Abject. Ignoble. Choquant. Sacrilège. L’indignation est générale et les mots manquent pour qualifier ce qui s’est passé hier 31 août dans la matinée au cimetière de Williamsville, un quartier situé dans le nord d’Abidjan.
Peu après la mise sous terre de l’artiste musicien DJ Arafat, accidentellement décédé le 12 août dernier, des "Chinois" -c’est ainsi que ses admirateurs se surnomment-ont littéralement pris d’assaut la tombe qu’ils ont ouvert sans difficulté. Ils ont ensuite cassé le cercueil, déchiré le linceul, exposant ainsi le cadavre à leur curiosité morbide, puis l’ont photographié et filmé avant de publier les images sur les réseaux sociaux.
Par cet acte d’une extrême gravité dont ils n’ont probablement pas conscience, les Chinois entendent, disent-ils, d’une part, protester contre leur mise à l’écart de l’inhumation de leur idole, et d’autre part, s’assurer qu’il s’agit bien du corps de "Yorô" qui est dans le cercueil.
Des arguments fallacieux qui ne sauraient expliquer encore moins justifier la profanation d’une tombe, c’est à dire, le viol et la souillure de ce qu’il y a de plus sacré en l’espèce humaine.
Il faut à présent tirer les leçons de cette abjection et se demander comment ces jeunes, dont certains sont encore mineurs, ont pu se livrer à une telle abomination que réprouvent nos traditions et les livres sacrés ? Comment en est-on arrivé là ? N’ayons pas peur des mots. Nous avons quelque part collectivement échoué à notre mission de socialisation de nos rejetons.
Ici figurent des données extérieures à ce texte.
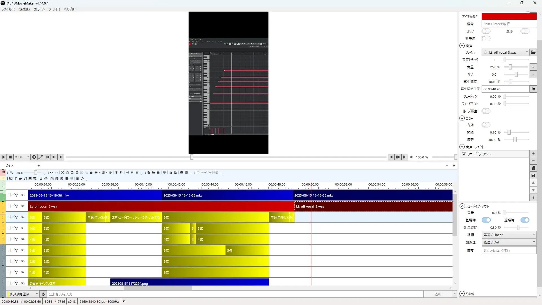Add a text item with T icon
The image size is (542, 305).
(x=16, y=179)
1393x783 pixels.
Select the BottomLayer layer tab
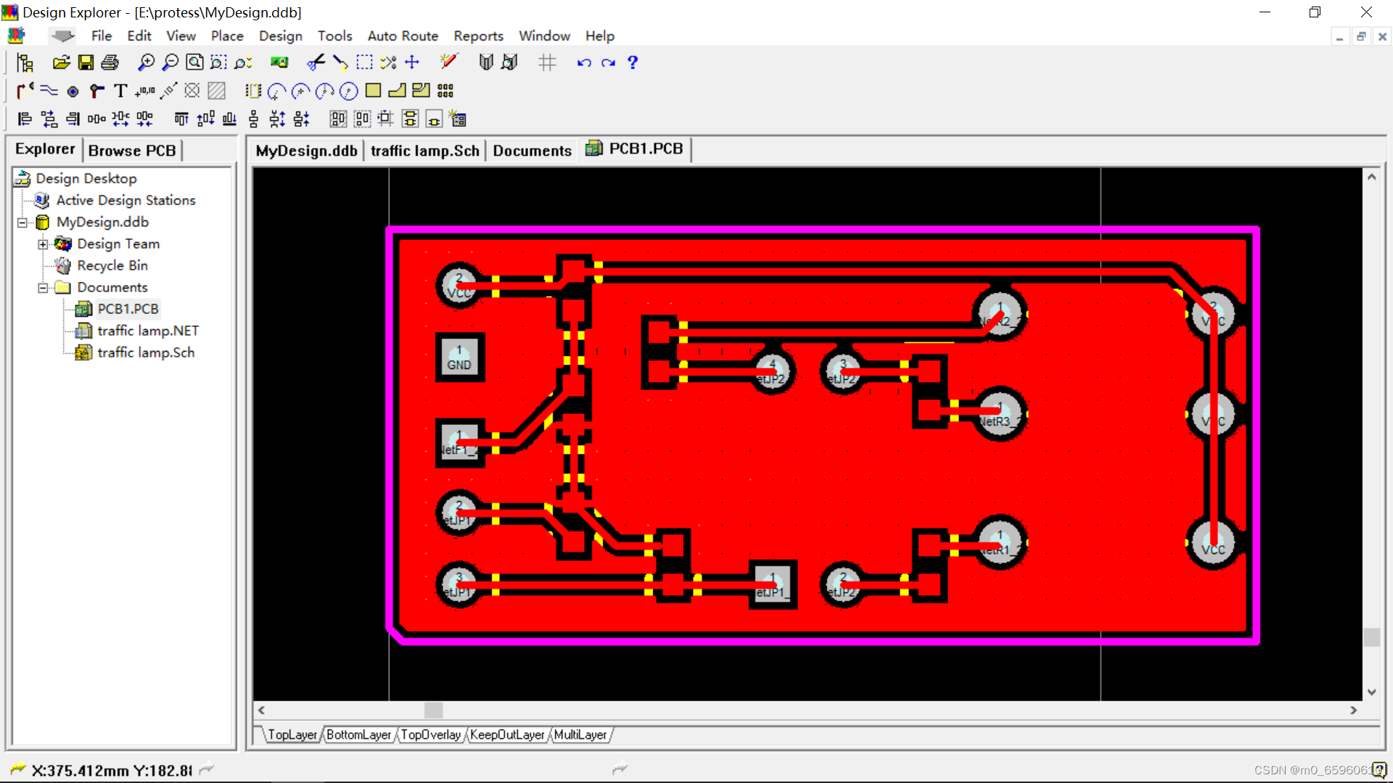tap(358, 734)
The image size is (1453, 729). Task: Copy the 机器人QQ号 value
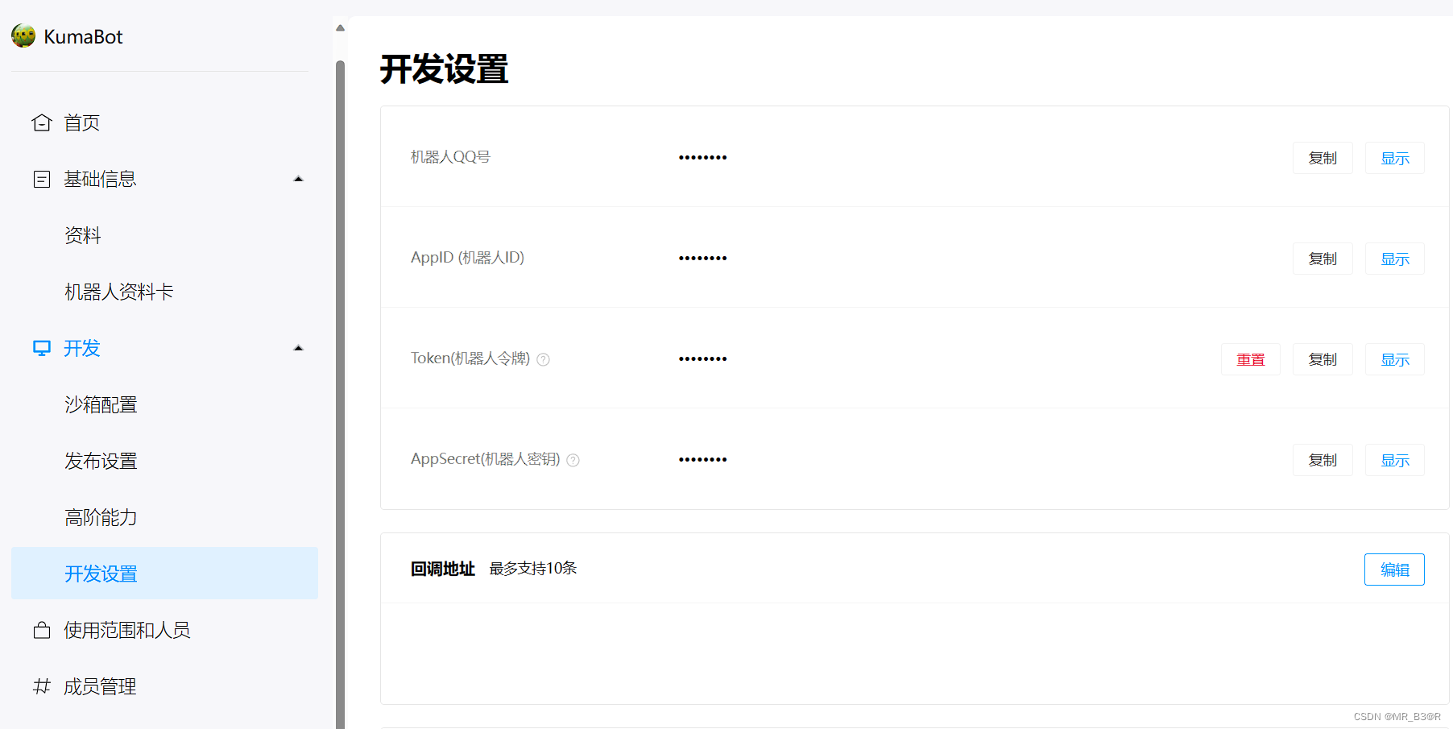point(1323,158)
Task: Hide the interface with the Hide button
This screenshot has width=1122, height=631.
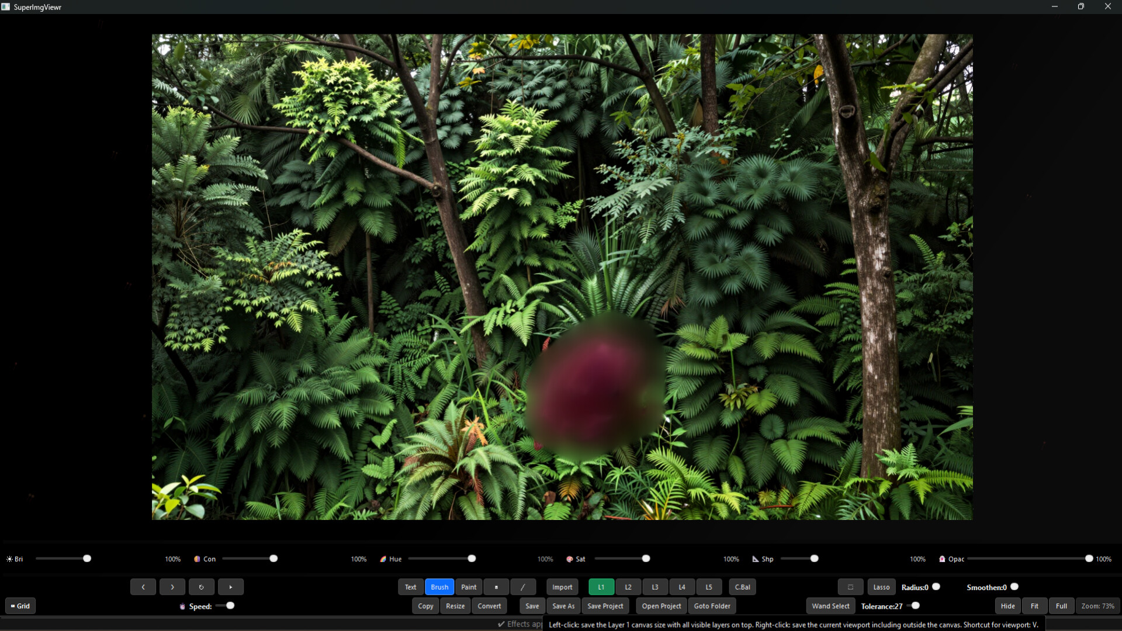Action: [x=1007, y=606]
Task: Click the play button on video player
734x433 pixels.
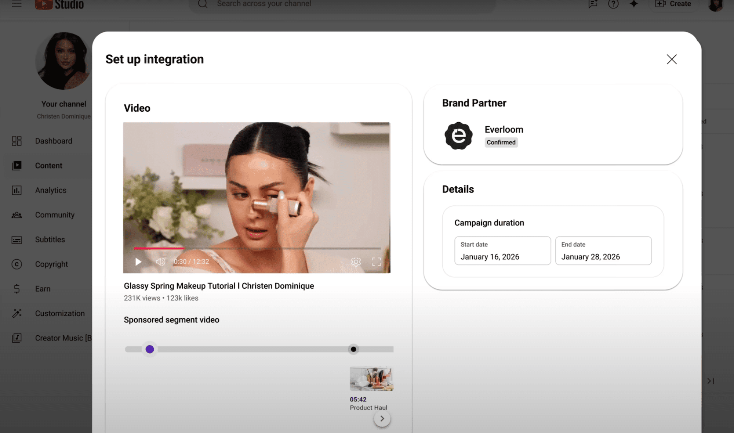Action: click(x=138, y=262)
A commencer par les parents. La cellule familiale ne joue plus toujours son rôle. Il y a comme un relâchement chez de nombreux parents à inculquer à leurs enfants les notions de Bien, de Mal, de Vrai, de Beau. A leur prescrire des impératifs catégoriques auxquels ils doivent à jamais se soumettre. Sans broncher. A leur rappeler sans cesse que c’est dans la répression permanente des instincts et le renoncement à l’immédiateté que se construit la civilisation.
Faute de ne l’avoir pas fait, ou pas suffisamment, nos enfants nous renvoient en plein visage ce que nous avons fait d’eux : des individus intellectuellement et socialement a-structurés, ayant une vague idée de ce qui est interdit et ce qui ne l’est pas. "Vous avez mis la honte à notre pays, la Côte d’Ivoire", a réagi un internaute. Mais qu’on ne s’y trompe pas ; l’ignominie à laquelle se sont livrés ces jeunes dans le cimetière de Williamsville aurait pu et peut se produire dans d’autres pays africains.
Bien entendu, les responsabilités doivent être situées et des têtes doivent tomber. Mais ce n’est pas suffisant. Ce dont il s’agit, c’est d’un robuste réarmement moral à même de stopper le processus de délitement de l’ordre social africain.